━━━ Data supplied

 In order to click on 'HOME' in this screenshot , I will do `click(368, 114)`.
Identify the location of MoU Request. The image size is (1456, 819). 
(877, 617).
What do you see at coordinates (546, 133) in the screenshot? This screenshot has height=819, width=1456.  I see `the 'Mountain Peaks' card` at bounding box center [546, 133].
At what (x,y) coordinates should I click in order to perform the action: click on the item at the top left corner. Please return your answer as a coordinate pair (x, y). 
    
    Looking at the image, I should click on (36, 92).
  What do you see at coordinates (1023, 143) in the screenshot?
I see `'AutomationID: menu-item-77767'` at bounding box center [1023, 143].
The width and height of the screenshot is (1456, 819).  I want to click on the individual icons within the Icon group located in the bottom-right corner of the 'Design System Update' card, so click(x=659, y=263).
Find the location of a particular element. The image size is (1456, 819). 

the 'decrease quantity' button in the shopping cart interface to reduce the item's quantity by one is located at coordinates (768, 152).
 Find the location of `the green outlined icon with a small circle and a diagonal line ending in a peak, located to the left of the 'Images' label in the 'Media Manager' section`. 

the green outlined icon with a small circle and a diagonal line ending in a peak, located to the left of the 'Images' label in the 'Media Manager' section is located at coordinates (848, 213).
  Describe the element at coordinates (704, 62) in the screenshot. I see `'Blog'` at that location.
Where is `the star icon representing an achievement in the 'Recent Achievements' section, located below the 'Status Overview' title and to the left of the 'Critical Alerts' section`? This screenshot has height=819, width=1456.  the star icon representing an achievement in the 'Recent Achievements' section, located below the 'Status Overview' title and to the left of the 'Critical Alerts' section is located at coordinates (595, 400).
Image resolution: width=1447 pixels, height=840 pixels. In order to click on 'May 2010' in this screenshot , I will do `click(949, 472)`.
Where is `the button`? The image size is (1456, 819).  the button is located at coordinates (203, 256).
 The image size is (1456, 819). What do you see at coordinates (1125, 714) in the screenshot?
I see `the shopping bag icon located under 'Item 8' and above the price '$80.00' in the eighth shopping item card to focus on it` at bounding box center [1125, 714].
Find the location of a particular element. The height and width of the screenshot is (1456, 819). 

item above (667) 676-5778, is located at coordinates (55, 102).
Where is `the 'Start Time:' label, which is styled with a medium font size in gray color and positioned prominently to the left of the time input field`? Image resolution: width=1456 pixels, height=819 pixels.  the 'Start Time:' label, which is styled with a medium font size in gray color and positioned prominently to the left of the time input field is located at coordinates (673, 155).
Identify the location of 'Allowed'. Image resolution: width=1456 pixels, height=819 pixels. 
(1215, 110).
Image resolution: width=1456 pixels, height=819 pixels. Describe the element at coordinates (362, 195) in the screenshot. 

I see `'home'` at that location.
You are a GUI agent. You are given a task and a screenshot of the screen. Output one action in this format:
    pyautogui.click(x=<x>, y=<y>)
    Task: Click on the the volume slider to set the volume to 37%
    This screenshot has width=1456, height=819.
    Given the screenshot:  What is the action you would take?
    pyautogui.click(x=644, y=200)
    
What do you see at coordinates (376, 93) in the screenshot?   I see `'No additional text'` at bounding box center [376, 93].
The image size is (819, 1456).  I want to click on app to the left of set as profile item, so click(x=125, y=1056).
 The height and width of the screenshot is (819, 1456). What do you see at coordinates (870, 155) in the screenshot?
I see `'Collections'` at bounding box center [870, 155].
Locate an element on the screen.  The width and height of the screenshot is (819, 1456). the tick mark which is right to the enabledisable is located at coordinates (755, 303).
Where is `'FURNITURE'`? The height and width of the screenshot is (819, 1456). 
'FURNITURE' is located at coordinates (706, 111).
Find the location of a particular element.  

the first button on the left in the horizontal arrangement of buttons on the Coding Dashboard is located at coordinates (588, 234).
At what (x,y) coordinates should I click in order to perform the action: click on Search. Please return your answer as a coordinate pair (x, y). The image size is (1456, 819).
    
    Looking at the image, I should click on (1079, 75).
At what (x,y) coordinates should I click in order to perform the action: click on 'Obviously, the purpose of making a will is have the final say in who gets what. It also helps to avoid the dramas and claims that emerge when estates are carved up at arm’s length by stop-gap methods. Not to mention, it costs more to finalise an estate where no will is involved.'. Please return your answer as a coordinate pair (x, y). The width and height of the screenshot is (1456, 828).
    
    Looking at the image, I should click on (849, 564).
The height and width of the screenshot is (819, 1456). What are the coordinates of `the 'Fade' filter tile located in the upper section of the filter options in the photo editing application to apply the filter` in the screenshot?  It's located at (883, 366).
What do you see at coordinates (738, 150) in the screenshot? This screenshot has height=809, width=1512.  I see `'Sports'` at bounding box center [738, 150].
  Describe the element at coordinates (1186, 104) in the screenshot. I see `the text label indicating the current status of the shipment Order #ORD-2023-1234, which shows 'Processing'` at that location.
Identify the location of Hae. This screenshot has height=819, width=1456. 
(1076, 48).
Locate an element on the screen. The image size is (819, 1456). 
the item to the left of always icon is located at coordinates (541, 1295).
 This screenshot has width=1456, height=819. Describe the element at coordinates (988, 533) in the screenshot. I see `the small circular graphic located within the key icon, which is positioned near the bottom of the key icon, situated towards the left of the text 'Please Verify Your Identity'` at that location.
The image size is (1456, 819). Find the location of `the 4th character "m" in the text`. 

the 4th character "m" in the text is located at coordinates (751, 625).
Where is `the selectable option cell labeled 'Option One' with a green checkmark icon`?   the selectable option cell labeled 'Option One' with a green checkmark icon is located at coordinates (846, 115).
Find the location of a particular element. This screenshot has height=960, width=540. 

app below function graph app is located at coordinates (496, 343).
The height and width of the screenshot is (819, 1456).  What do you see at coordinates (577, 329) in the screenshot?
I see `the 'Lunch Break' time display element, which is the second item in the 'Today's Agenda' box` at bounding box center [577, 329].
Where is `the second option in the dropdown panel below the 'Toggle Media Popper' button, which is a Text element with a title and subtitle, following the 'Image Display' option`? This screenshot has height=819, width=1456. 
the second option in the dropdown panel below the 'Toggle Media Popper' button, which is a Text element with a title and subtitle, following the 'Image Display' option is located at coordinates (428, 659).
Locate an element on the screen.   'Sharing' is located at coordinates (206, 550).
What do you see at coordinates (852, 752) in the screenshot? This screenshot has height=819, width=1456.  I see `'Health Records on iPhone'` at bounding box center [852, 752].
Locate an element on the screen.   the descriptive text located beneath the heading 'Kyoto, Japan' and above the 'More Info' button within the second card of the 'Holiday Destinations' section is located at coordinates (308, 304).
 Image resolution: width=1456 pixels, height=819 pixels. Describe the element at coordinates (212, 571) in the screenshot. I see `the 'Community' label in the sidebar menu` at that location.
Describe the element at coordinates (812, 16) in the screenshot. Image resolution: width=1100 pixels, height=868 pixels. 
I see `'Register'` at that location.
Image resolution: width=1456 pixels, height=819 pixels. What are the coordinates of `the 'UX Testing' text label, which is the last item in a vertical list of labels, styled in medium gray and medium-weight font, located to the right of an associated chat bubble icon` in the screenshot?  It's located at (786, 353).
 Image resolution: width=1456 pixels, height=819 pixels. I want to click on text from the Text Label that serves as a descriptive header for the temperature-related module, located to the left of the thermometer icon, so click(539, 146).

━━━━━━

Return every line of the listing above verbatim, from the first line to the last, without changing anything.

[Result of the exercise]
 In order to click on 'HOME' in this screenshot , I will do `click(368, 114)`.
Identify the location of MoU Request. The image size is (1456, 819). 
(877, 617).
What do you see at coordinates (546, 133) in the screenshot? This screenshot has height=819, width=1456.  I see `the 'Mountain Peaks' card` at bounding box center [546, 133].
At what (x,y) coordinates should I click in order to perform the action: click on the item at the top left corner. Please return your answer as a coordinate pair (x, y). 
    
    Looking at the image, I should click on (36, 92).
  What do you see at coordinates (1023, 143) in the screenshot?
I see `'AutomationID: menu-item-77767'` at bounding box center [1023, 143].
The width and height of the screenshot is (1456, 819).  I want to click on the individual icons within the Icon group located in the bottom-right corner of the 'Design System Update' card, so click(x=659, y=263).
Find the location of a particular element. The image size is (1456, 819). 

the 'decrease quantity' button in the shopping cart interface to reduce the item's quantity by one is located at coordinates (768, 152).
 Find the location of `the green outlined icon with a small circle and a diagonal line ending in a peak, located to the left of the 'Images' label in the 'Media Manager' section`. 

the green outlined icon with a small circle and a diagonal line ending in a peak, located to the left of the 'Images' label in the 'Media Manager' section is located at coordinates (848, 213).
  Describe the element at coordinates (704, 62) in the screenshot. I see `'Blog'` at that location.
Where is `the star icon representing an achievement in the 'Recent Achievements' section, located below the 'Status Overview' title and to the left of the 'Critical Alerts' section`? This screenshot has height=819, width=1456.  the star icon representing an achievement in the 'Recent Achievements' section, located below the 'Status Overview' title and to the left of the 'Critical Alerts' section is located at coordinates (595, 400).
Image resolution: width=1447 pixels, height=840 pixels. In order to click on 'May 2010' in this screenshot , I will do `click(949, 472)`.
Where is `the button`? The image size is (1456, 819).  the button is located at coordinates (203, 256).
 The image size is (1456, 819). What do you see at coordinates (1125, 714) in the screenshot?
I see `the shopping bag icon located under 'Item 8' and above the price '$80.00' in the eighth shopping item card to focus on it` at bounding box center [1125, 714].
Find the location of a particular element. The height and width of the screenshot is (1456, 819). 

item above (667) 676-5778, is located at coordinates (55, 102).
Where is `the 'Start Time:' label, which is styled with a medium font size in gray color and positioned prominently to the left of the time input field`? Image resolution: width=1456 pixels, height=819 pixels.  the 'Start Time:' label, which is styled with a medium font size in gray color and positioned prominently to the left of the time input field is located at coordinates (673, 155).
Identify the location of 'Allowed'. Image resolution: width=1456 pixels, height=819 pixels. 
(1215, 110).
Image resolution: width=1456 pixels, height=819 pixels. Describe the element at coordinates (362, 195) in the screenshot. 

I see `'home'` at that location.
You are a GUI agent. You are given a task and a screenshot of the screen. Output one action in this format:
    pyautogui.click(x=<x>, y=<y>)
    Task: Click on the the volume slider to set the volume to 37%
    This screenshot has width=1456, height=819.
    Given the screenshot:  What is the action you would take?
    pyautogui.click(x=644, y=200)
    
What do you see at coordinates (376, 93) in the screenshot?   I see `'No additional text'` at bounding box center [376, 93].
The image size is (819, 1456).  I want to click on app to the left of set as profile item, so click(x=125, y=1056).
 The height and width of the screenshot is (819, 1456). What do you see at coordinates (870, 155) in the screenshot?
I see `'Collections'` at bounding box center [870, 155].
Locate an element on the screen.  The width and height of the screenshot is (819, 1456). the tick mark which is right to the enabledisable is located at coordinates (755, 303).
Where is `'FURNITURE'`? The height and width of the screenshot is (819, 1456). 
'FURNITURE' is located at coordinates (706, 111).
Find the location of a particular element.  

the first button on the left in the horizontal arrangement of buttons on the Coding Dashboard is located at coordinates (588, 234).
At what (x,y) coordinates should I click in order to perform the action: click on Search. Please return your answer as a coordinate pair (x, y). The image size is (1456, 819).
    
    Looking at the image, I should click on (1079, 75).
At what (x,y) coordinates should I click in order to perform the action: click on 'Obviously, the purpose of making a will is have the final say in who gets what. It also helps to avoid the dramas and claims that emerge when estates are carved up at arm’s length by stop-gap methods. Not to mention, it costs more to finalise an estate where no will is involved.'. Please return your answer as a coordinate pair (x, y). The width and height of the screenshot is (1456, 828).
    
    Looking at the image, I should click on (849, 564).
The height and width of the screenshot is (819, 1456). What are the coordinates of `the 'Fade' filter tile located in the upper section of the filter options in the photo editing application to apply the filter` in the screenshot?  It's located at (883, 366).
What do you see at coordinates (738, 150) in the screenshot? This screenshot has height=809, width=1512.  I see `'Sports'` at bounding box center [738, 150].
  Describe the element at coordinates (1186, 104) in the screenshot. I see `the text label indicating the current status of the shipment Order #ORD-2023-1234, which shows 'Processing'` at that location.
Identify the location of Hae. This screenshot has height=819, width=1456. 
(1076, 48).
Locate an element on the screen. The image size is (819, 1456). 
the item to the left of always icon is located at coordinates (541, 1295).
 This screenshot has width=1456, height=819. Describe the element at coordinates (988, 533) in the screenshot. I see `the small circular graphic located within the key icon, which is positioned near the bottom of the key icon, situated towards the left of the text 'Please Verify Your Identity'` at that location.
The image size is (1456, 819). Find the location of `the 4th character "m" in the text`. 

the 4th character "m" in the text is located at coordinates (751, 625).
Where is `the selectable option cell labeled 'Option One' with a green checkmark icon`?   the selectable option cell labeled 'Option One' with a green checkmark icon is located at coordinates (846, 115).
Find the location of a particular element. This screenshot has height=960, width=540. 

app below function graph app is located at coordinates (496, 343).
The height and width of the screenshot is (819, 1456).  What do you see at coordinates (577, 329) in the screenshot?
I see `the 'Lunch Break' time display element, which is the second item in the 'Today's Agenda' box` at bounding box center [577, 329].
Where is `the second option in the dropdown panel below the 'Toggle Media Popper' button, which is a Text element with a title and subtitle, following the 'Image Display' option`? This screenshot has height=819, width=1456. 
the second option in the dropdown panel below the 'Toggle Media Popper' button, which is a Text element with a title and subtitle, following the 'Image Display' option is located at coordinates (428, 659).
Locate an element on the screen.   'Sharing' is located at coordinates (206, 550).
What do you see at coordinates (852, 752) in the screenshot? This screenshot has height=819, width=1456.  I see `'Health Records on iPhone'` at bounding box center [852, 752].
Locate an element on the screen.   the descriptive text located beneath the heading 'Kyoto, Japan' and above the 'More Info' button within the second card of the 'Holiday Destinations' section is located at coordinates (308, 304).
 Image resolution: width=1456 pixels, height=819 pixels. Describe the element at coordinates (212, 571) in the screenshot. I see `the 'Community' label in the sidebar menu` at that location.
Describe the element at coordinates (812, 16) in the screenshot. Image resolution: width=1100 pixels, height=868 pixels. 
I see `'Register'` at that location.
Image resolution: width=1456 pixels, height=819 pixels. What are the coordinates of `the 'UX Testing' text label, which is the last item in a vertical list of labels, styled in medium gray and medium-weight font, located to the right of an associated chat bubble icon` in the screenshot?  It's located at (786, 353).
 Image resolution: width=1456 pixels, height=819 pixels. I want to click on text from the Text Label that serves as a descriptive header for the temperature-related module, located to the left of the thermometer icon, so click(539, 146).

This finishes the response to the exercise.